The way I formally show this argument is 2 --- 3 --- 4 --- 1. 1 is the conclusion, 4 is the sub-conclusion from 2 and 3 used to get to 1. So: (2 +3) --- 4 --- 1 to make it simpler.

Past the metaphor, at its very bareness, I think this argument is well-formed and provides compelling evidence, even if it is all observed evidence, perhaps even based on coherence. As an ex-philosopher, Herr Musil isn't really clear about "the man flowing into the trickling streams" part and other parts may need further clarification but as a simple argument for not generalizing a whole nation by one characteristic, it's pretty decent. And later on Musil uses this argument to discuss patriotism.

Tuesday, September 10, 2013

Logical rhetoric, despite the lack of logical rhetoric in most other places, does exist in literature; sometimes.
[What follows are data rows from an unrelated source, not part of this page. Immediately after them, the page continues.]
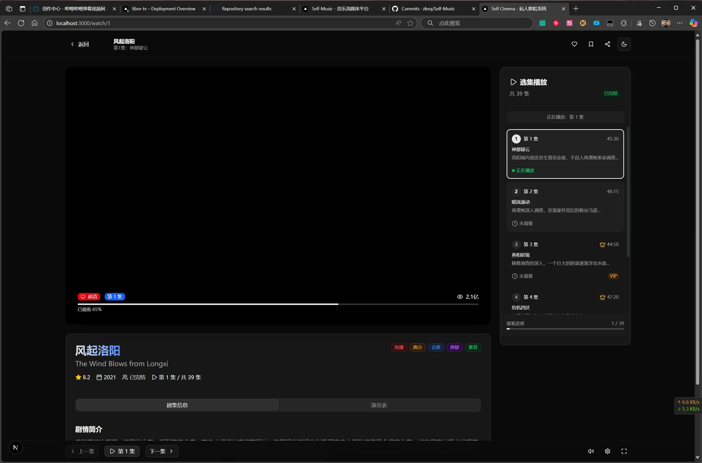Select the 剧集信息 tab
The height and width of the screenshot is (463, 702).
click(x=177, y=405)
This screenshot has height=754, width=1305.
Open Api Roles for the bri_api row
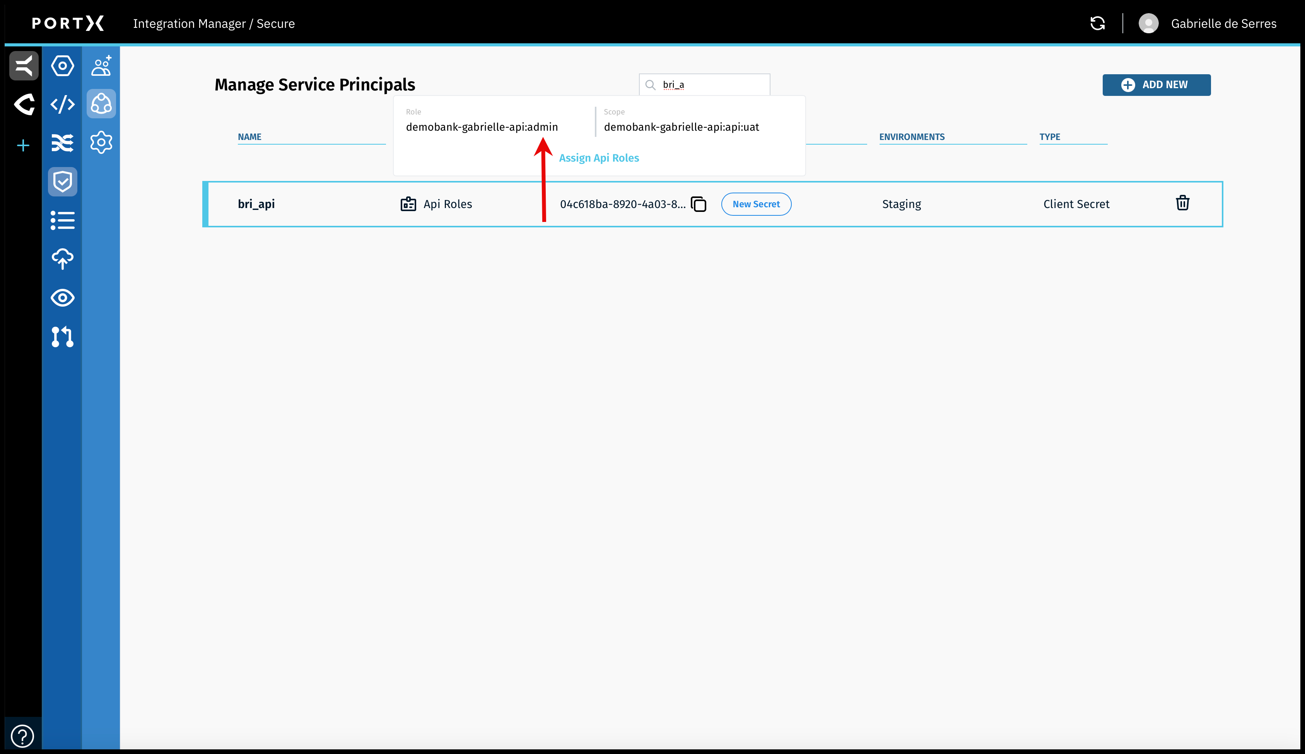(436, 204)
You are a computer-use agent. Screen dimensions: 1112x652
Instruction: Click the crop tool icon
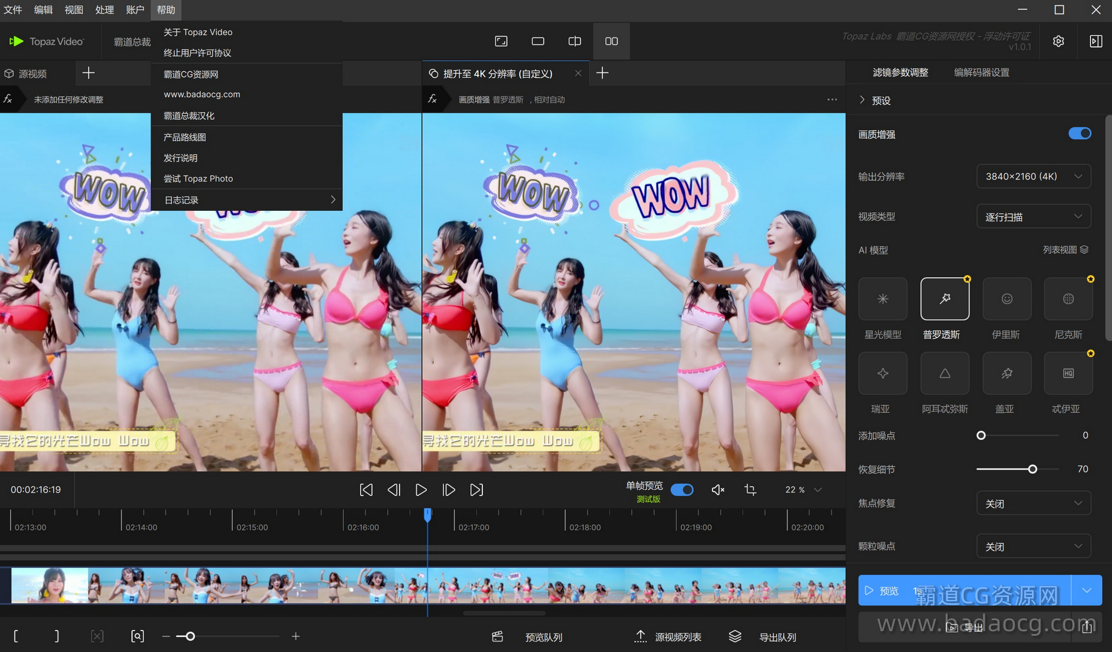(750, 490)
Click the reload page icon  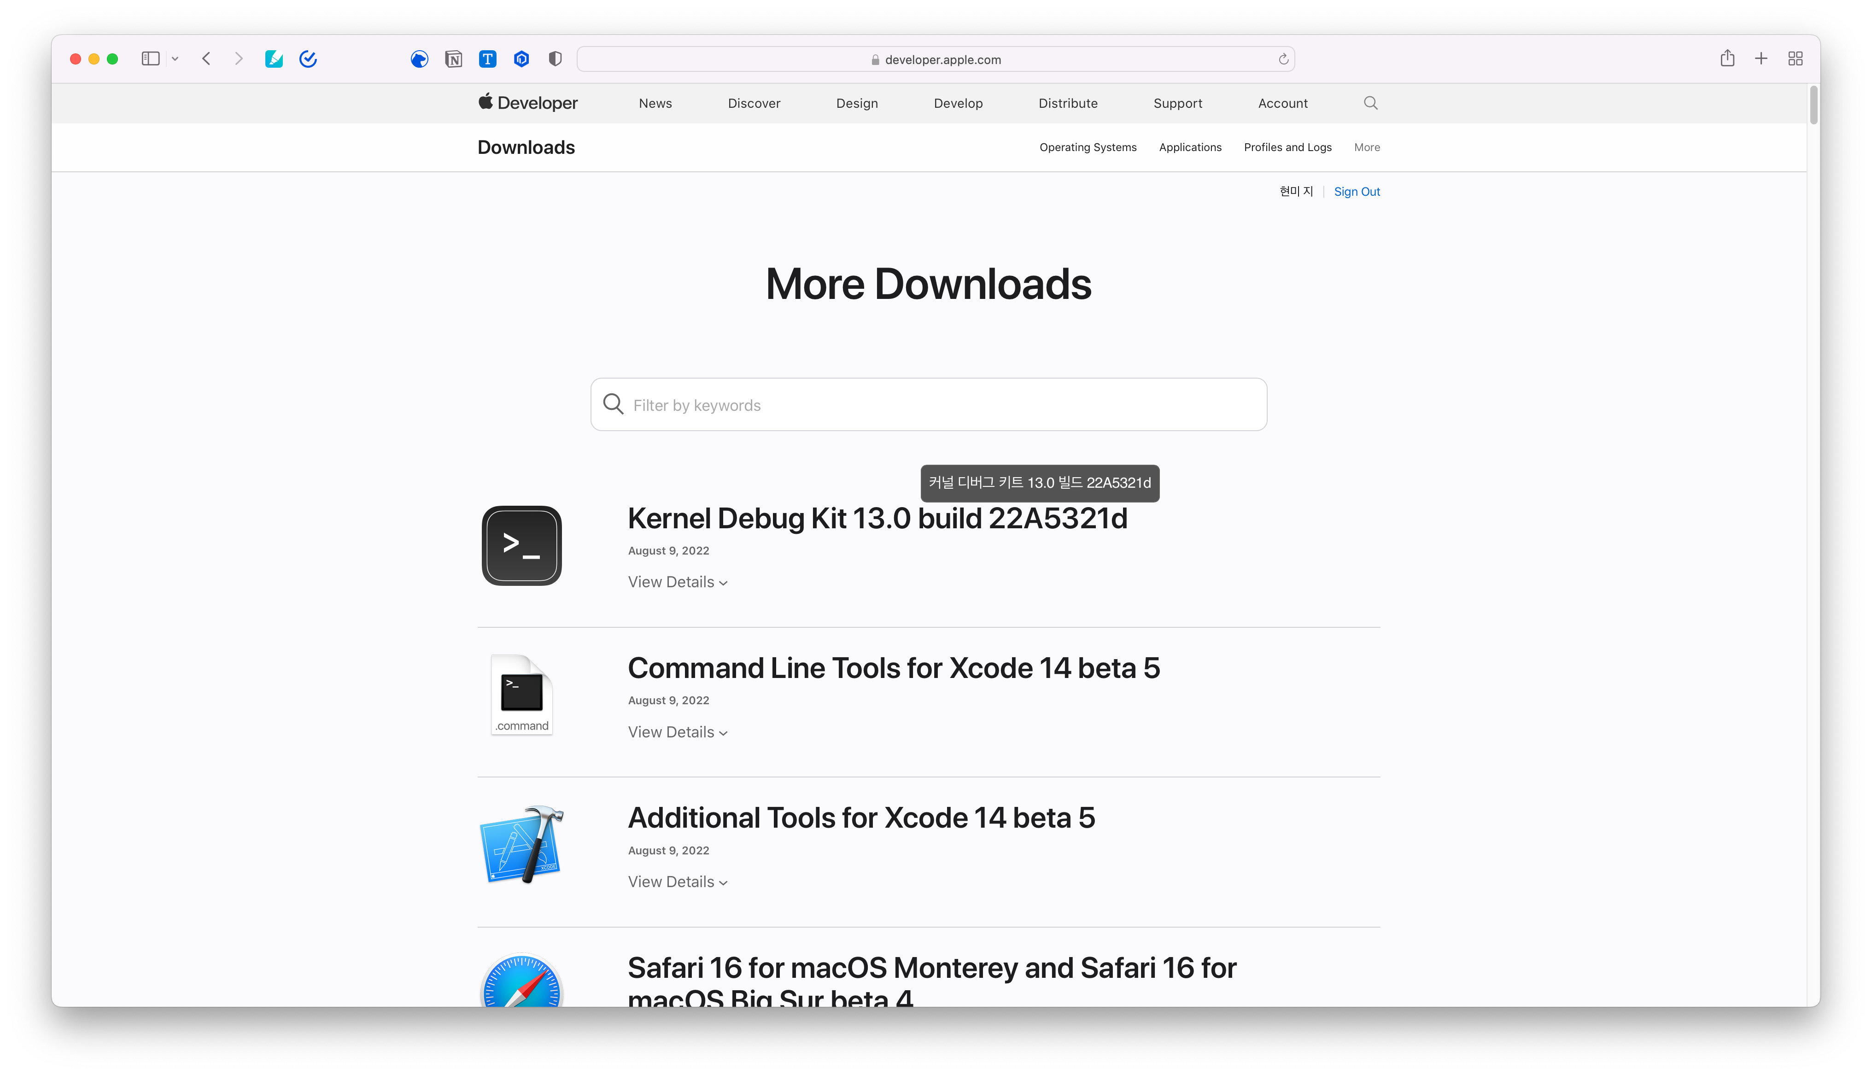(x=1283, y=60)
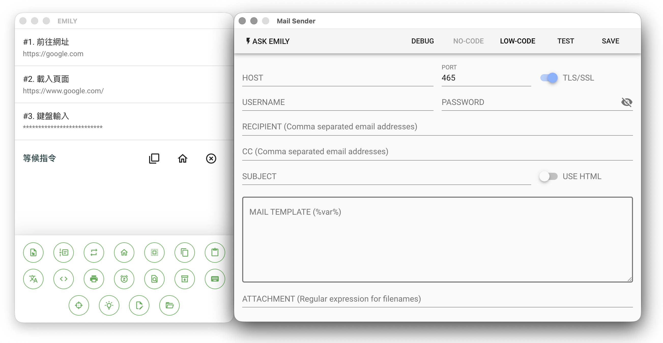The height and width of the screenshot is (343, 663).
Task: Click the open folder icon button
Action: (x=169, y=305)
Quoting from Emerson to give an example of argument from a literary perspective is kinda cheating. But here: "Sensible objects conform to the premonitions of Reason and reflect the conscience. All things are moral; and in their boundless changes have an unceasing reference to spiritual nature. Therefore is nature glorious with form, color, and motion; that every globe in the remotest heaven, every chemical change from the rudest crystal up to the laws of life, every change of vegetation from the first principle of growth in the eye of a leaf, to the tropical forest and antediluvian coalmine, every animal function from the sponge up to Hercules, shall hint or thunder to man the laws of right and wrong, and echo the Ten Commandments. Therefore is Nature ever the ally of Religion: lends all her pomp and riches to the religious sentiment" (from "Nature", p. 21). We have a lofty couple of statements that very messily conclude into the two therefore-sentences.

Emerson's logic is very flawed but he also lived during a semi-religious period that accepted theories of religion like this one. Mysticism aside and looking at what Emerson does employ, his use of correspondence theory throughout the whole essay is stellar. It's when he leans over to his private diaphanous world of coherence theory that things get muddled. It's unfortunate for Emerson that he can't really prove that this connection exists apart from using a very old analogy of God manifesting himself in nature. Emerson also depends upon the reader's connectability to nature and then to God (and having a conscience to begin with). We need more compelling evidence from Emerson to believe this but to simplify the argument so it actually looks like one and not semicolon-ridden word-spinning: 1. The world (and its objects) shares connection with reason and conscience; 2. The world's objects are moral even if they change; 3. Therefore nature is wonderful in all aspects and explains laws (i.e. the Decalogue) to humankind; 4. Therefore nature's part and parcel of religion.

He's almost there. I'm going to say that this thesis is epistemologically flawed more than anything else and again, religion aside. This argument needs needs to make its statements valid in order to be logically sound, since Emerson is considered a philosopher if and only if theologians count as philosophers.

Saturday, September 7, 2013

This post is a bit belated. I'm Chris(topher) Johnson, literature and philosophy major. I don't know if there's anybody in this class who's not taking it for a requirement but I'm super excited about it, requirement aside, because my relationship to math and logical concepts has been Kafkaesque throughout high school and up to recently. I'm hoping this course will teach me some math as well as plenty of logic (i.e. I'll be up til 3:00 AM struggling over the more difficult concepts). Also, I like having philosophical or non-  conversations outside of class.